After surgery or while you are undergoing immunotherapy, targeted therapy, chemotherapy, and/or radiation therapy, you may experience side effects.

Side effects vary in severity and duration from person to person and are dependent on the type of treatment. Often the most severe side effects occur in the early days of treatment and gradually subside as your body adjusts to treatment but some side effects can remain. Sometimes it can be difficult to distinguish between side effects caused by treatment and the progression of melanoma so it is important to report all side effects to your treating clinician.

Asymptomatic side effects are those that not produce obvious symptoms that you can feel. These side effects can decrease white blood cell production, cause elevations in liver enzymes, or changes in kidney function. Left untreated, these effects can cause serious symptoms and conditions.
Asymptomatic side effects are detected and monitored by blood tests. Depending on your treatment, you will receive regular blood tests for liver function, kidney function, and/or blood cell counts. Abnormal test results may indicate a need to treat your side effects or change your cancer treatment.

Symptomatic Side Effects cause symptoms that you can feel. You should report all symptoms to your treating clinician so they can be addressed and because if left untreated they could result in serious conditions.

Common Side Effects


Lymphoedema is the build-up of excessive amounts of fluid resulting in swelling of parts of the body. It can be caused by the surgical removal of lymph nodes or radiation to lymph nodes which results in an obstruction to the flow of lymph fluid.

Lymph nodes are located in the armpits, groin, abdomen, chest and neck. Their purpose is to filter out harmful bacteria and assist in the body’s response to infection.

Lymphoedema may present at any stage after surgery or radiation with symptoms including ache, heaviness, tightness or swelling of the limb involved. The progress is usually gradual with an increase in swelling and symptoms in the affected limb or body part. Removal of lymph nodes from one area may result in swelling in the limb or body part closest to that area (armpit node removal may affect the arm closest) . For those who develop Lymphoedema, early detection and interventions are essential in minimising its impact. Risk factors for developing swelling include infection, higher body mass index (being overweight or obese) and immobility (lack of use). Not everyone who has lymph node treatment develops lymphoedema.

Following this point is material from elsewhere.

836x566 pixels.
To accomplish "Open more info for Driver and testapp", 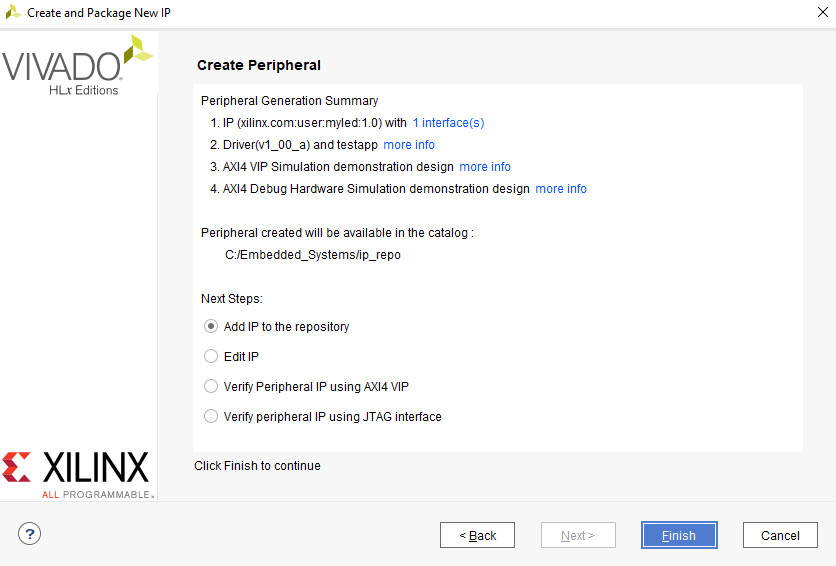I will (409, 145).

Ways to Manage Lymphoedema:

  • massage (manual lymphatic drainage),
  • exercise
  • skincare
  • compression therapy (bandaging and/or compression garments)
  • low level laser therapy
  • other electrical or vibratory stimulation.

The treatment plan may include a combination of these methods. One of the most important components of lymphoedema treatment is self-management of this often chronic condition, in partnership with the treating medical or allied health professional. To assist in reducing the load on a compromised lymphatic system it is advisable to maintain a healthy weight, take good care of your skin by avoiding trauma and infection, participate in regular physical activity, seeking health professional advice before starting a new activity, monitor your limb regularly for change in size and feel and, most importantly, seek advice if you are concerned.

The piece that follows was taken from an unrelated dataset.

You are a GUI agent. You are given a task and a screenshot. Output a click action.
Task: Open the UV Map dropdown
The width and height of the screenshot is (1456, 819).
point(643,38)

Visit the Australian Lymphology Association website

Visit The National Lymphoedema Practitioners Register of The Australian Lymphology Association website


It is common for those being treated for melanoma with treatments such as immunotherapy, chemotherapy, and radiation therapy to experience fatigue.

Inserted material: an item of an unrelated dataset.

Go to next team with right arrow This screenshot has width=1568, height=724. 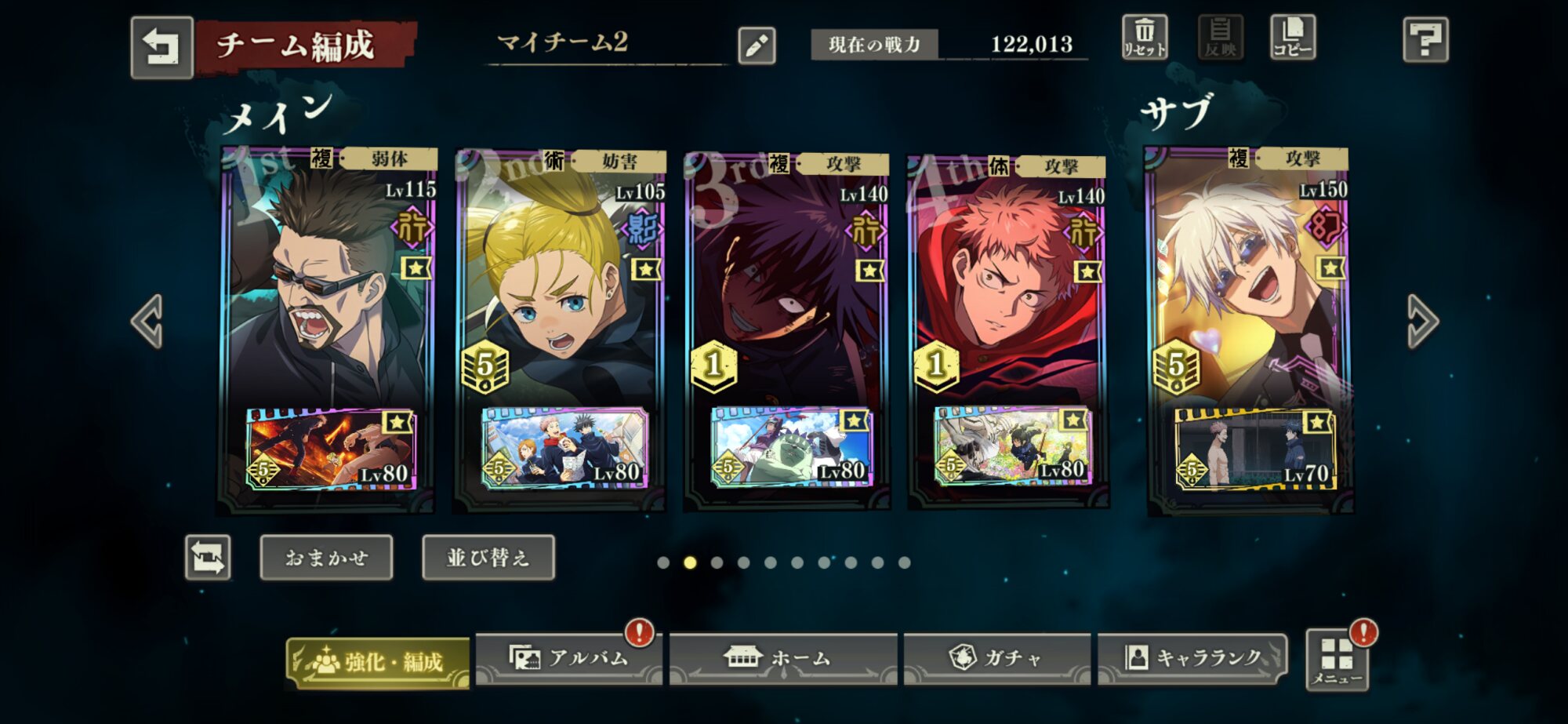[1422, 321]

You may notice a feeling of intense tiredness or weakness that’s not usually relieved by rest or sleep. Fatigue is usually temporary however if it persists it may be due to something other than the treatment such as anemia. Anemia is caused by having too few red blood cells in the bloodstream resulting in reduced oxygen to tissues and organs. It is treatable by blood transfusion, iron replacement, or hormones that stimulate red cell production.

Ways to Manage Fatigue:

Activities and Rest:

  • Keep a “fatigue diary” to monitor your patterns of fatigue. This will help you plan your activities for the time of day when you have the most energy.
  • Plan your activities for the day to include regular periods of rest and some activities you enjoy.
  • Find ways to save your energy — prepare meals sitting down instead of standing.
  • Limit trips up and down the stairs. Ask someone to help with any physical tasks.
  • Try to maintain rhythm in your movements as this helps save energy.
  • Plan a short period of light activity each day, such as a walk or a stroll. You may actually feel more tired if you are completely inactive.
  • Rest your eyes periodically.

Shape your Environment:

  • Work in a well-ventilated and well-lit room.
  • Arrange your environment to minimize bending or reaching.
  • If the room is hot or humid, lower your pace.
  • Use music for relaxation or stimulation.

Nutrition and Fluids:

  • Eat a balanced diet with an emphasis on complex carbohydrates such as dried beans and peas, whole-grain breads and cereal, oatmeal, polenta, brown rice, vegetables, and whole-grain pastas. Complex carbohydrates provide long-lasting energy as well as important vitamins and minerals.
  • Drink at least 8 glasses of fluids a day, unless restricted by your doctor. This will help flush out the by-products of cell destruction that may cause fatigue.
  • Avoid foods and beverages that contain caffeine, especially in the evening.